The problem:
What you return must match the listing exactly, with every image removed.

======== Data for this task ========

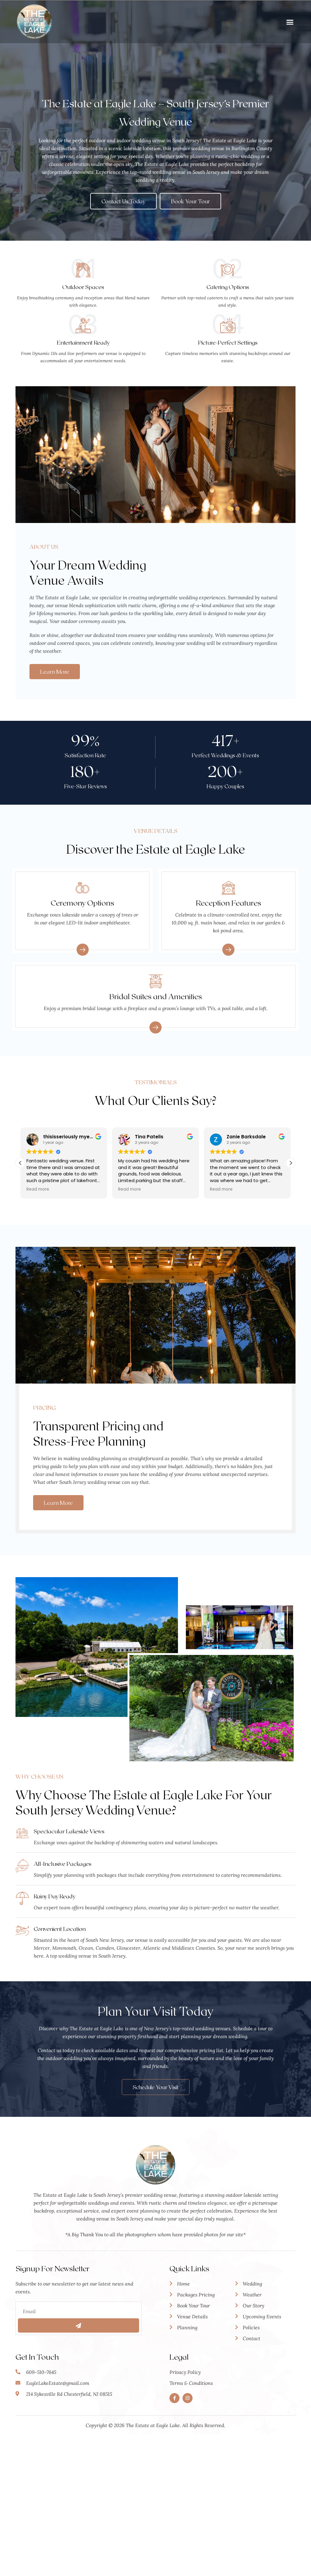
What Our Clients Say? (156, 1100)
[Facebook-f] (174, 2398)
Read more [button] (37, 1189)
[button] (290, 22)
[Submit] (78, 2325)
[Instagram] (188, 2398)
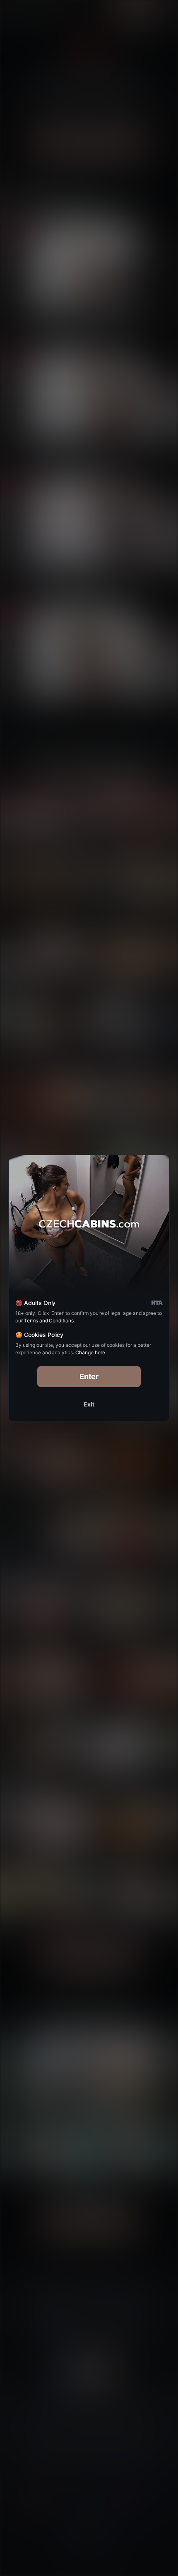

========

Answer to this problem:
What Our Clients Say? (156, 1100)
[Facebook-f] (174, 2398)
Read more [button] (37, 1189)
[button] (290, 22)
[Submit] (78, 2325)
[Instagram] (188, 2398)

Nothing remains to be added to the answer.